Королева залилась слезами, а народ отвечал восторженными кликами.

— В таком случае, я беру на себя его воспитание, сказала Мария-Антуанетта, и повезла свою находку в Версаль, между тем как маленький дикарь бесцеремонно кричал и брыкался, протестуя против своего похищения.

Однако вскоре он совершенно примирился со своей участью, и королева, не шутя, привязалась к «своему маленькому Жаку», как она называла его. Он рос и воспитывался в ее семействе, и только тогда покинул дворец, когда собственные дети королевы подросли настолько, что могли занять его место. Тогда его отпустили, щедро наградив и дав средства безбедно прожить всю жизнь.

Если он спустил все в несколько месяцев, окунувшись во все пороки и удовольствия Парижа, то не мог винить никого, кроме самого себя. Но разорившийся кутила всегда неблагодарен. Жак Арман, одаренный от природы счастливой наружностью и той легкостью и горячностью речи, которая даже во Франции — где она так обыкновенна — часто слывет за красноречие, занял первенствующую роль в возникавших в то время тайных обществах и революционных клубах, разменивая на франки свои горячие речи, по примеру других наемных демагогов, которые, называя себя патриотами, сбивали с толку честных людей, чтобы ловить потом рыбку в мутной воде. Они избирали себе орудием громкие фразы, смелые угрозы, раздутые метафоры, предоставляя обманутым ими жертвам ружья, ножи и баррикады. Люди, громко кричащие о готовности умереть за родину и щедрые на жизнь других людей, обыкновенно очень дорожат своей собственной.

Однажды, заканчивая одну из подобных речей, проповедующих кровопролитие, анархию и распущенность под священным именем свободы, Арман воскликнул:

— Настало, наконец, время дать урок государствам Европы и бросить им в виде вызова голову короля!
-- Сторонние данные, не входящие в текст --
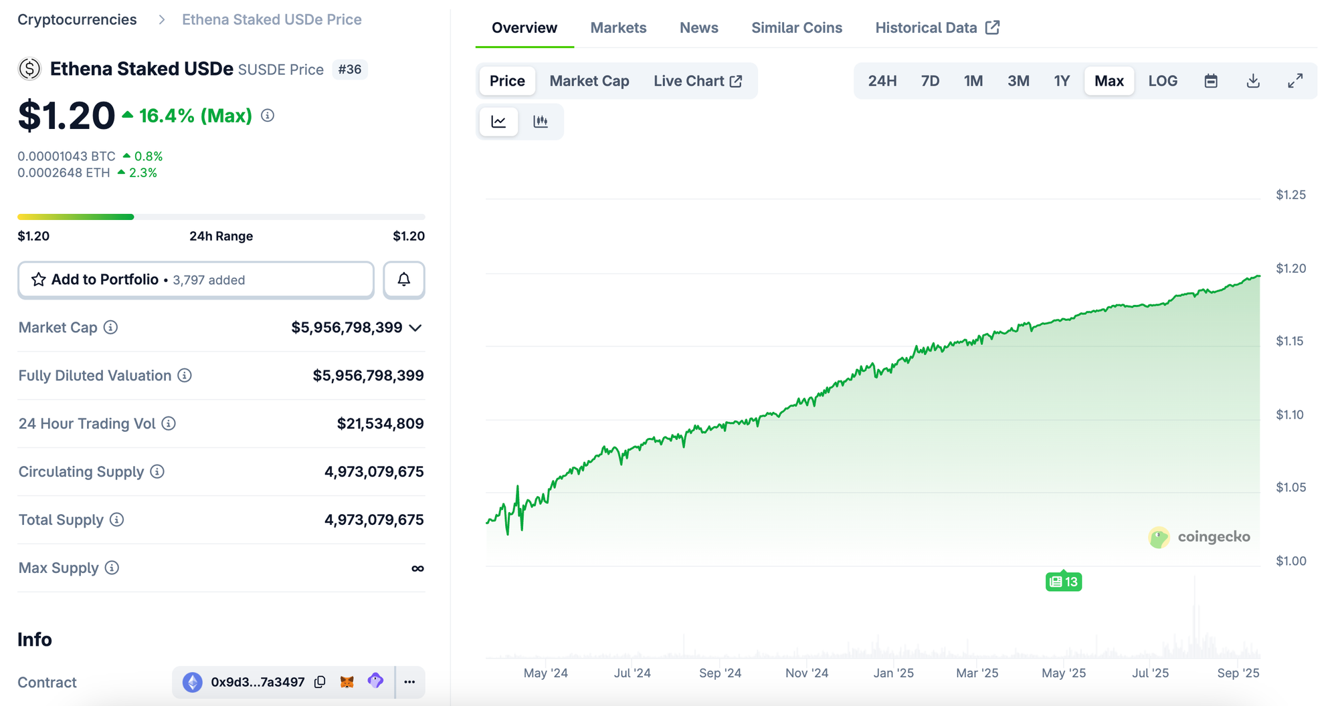Click the MetaMask fox icon
1338x706 pixels.
(x=347, y=682)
Фраза эта доставила ему, по меньшей мере, тысячу франков ежемесячного дохода и прозвище «Головореза», под которым он стал известен в среде посвященных. Тайный парижский комитет пустил его теперь как горячую головню в провинцию, и скромная кузница в лесу Рамбуйе стала на время ареной для его подвигов. Крестьяне слушали его с разинутыми ртами. Казалось, новый мир открывался перед ними — мир, где не будет ни принудительных работ, ни тяжелых налогов, ни помещичьих прав; где каждый сам будет пользоваться плодами своего труда, и в каждой хижине во Франции, как мечтал Генрих Наваррский, «будет вариться курица на очаге».

Правда, несмотря на притеснения дворянства, деревенские жители не дошли еще до тех крайностей, как их городские собратья, но не один грубый крестьянин, слушая речь Головореза, хмурил свои взъерошенные брови и сжимал сильные кулаки, рассуждая про себя, что если только этот человек говорит правду, то право, стоит труда нанести тот удар, который сразу сделает их всех свободными и счастливыми на всю жизнь.
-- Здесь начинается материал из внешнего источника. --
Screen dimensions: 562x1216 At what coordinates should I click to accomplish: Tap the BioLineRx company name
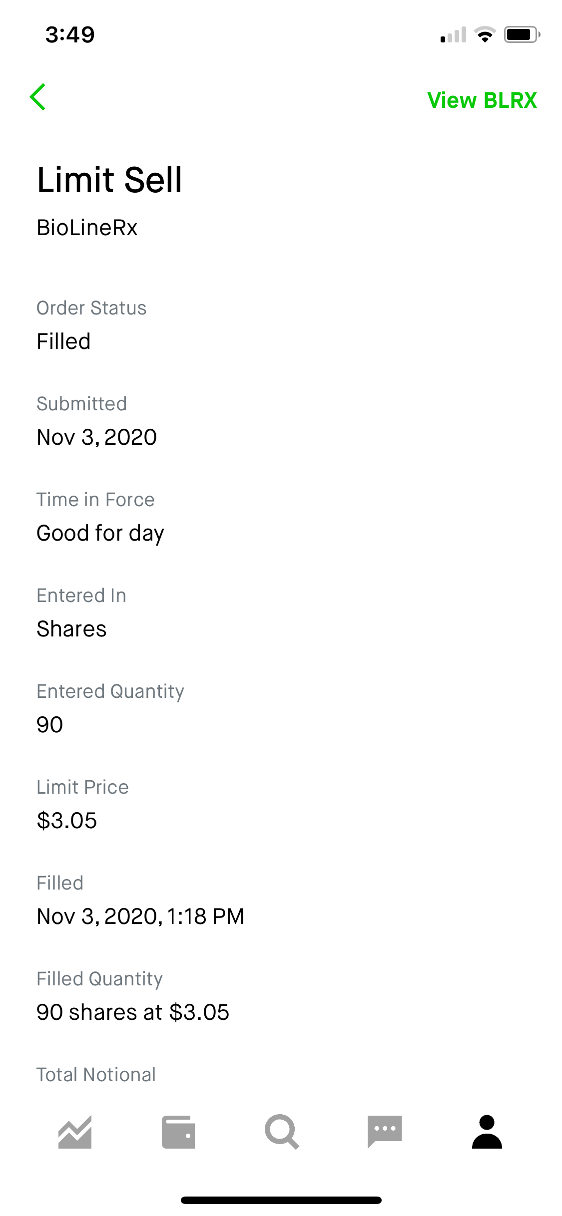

Когда народ восстает, таким образом, брат против брата, в обоих лагерях непременно найдутся изменники. Слух о сборищах — несмотря на страшную клятву, которая давалась всеми присутствовавшими сохранять тайну, — вскоре достиг Монтарба, а граф Арнольд был не такой человек, чтобы оставаться безучастным к подобному нарушению порядка; хотя он не придавал значения угрожавшей опасности, но самая дерзость их поступка возбуждала его негодование и зажигала огнем старую нормандскую кровь в его благородных жилах.

— Как они смеют, — бормотал он про себя, ходя взад и вперед по своей голубой гостиной, — как они смеют даже рассуждать о подобных вещах! И еще здесь, под самым моим носом; в кузнице, где куют моих лошадей! В моей кузнице, на моей земле, перед моими крестьянами, принадлежащими мне душою и телом! Когда подумаешь, что какой-нибудь жалкий парижский лавочник смеет явиться сюда, чтобы учить нас подобным безобразиям! Я тоже не останусь в долгу, я сам проучу его, по — своему.

— Эй, Антуан, Виктор, сюда! кто-нибудь! Пошлите сейчас же за Гаспаром и за верзилой Контуа. Да не забудьте растворить окна, когда они уйдут. Я обделаю по-своему это маленькое дельце.

Через несколько минут, два здоровенных лесника, одетых в зеленую с золотом ливрею графа, стояли у порога, не отваживаясь ступить своими подбитыми гвоздями подошвами на вылощенный и блестящий паркет залы.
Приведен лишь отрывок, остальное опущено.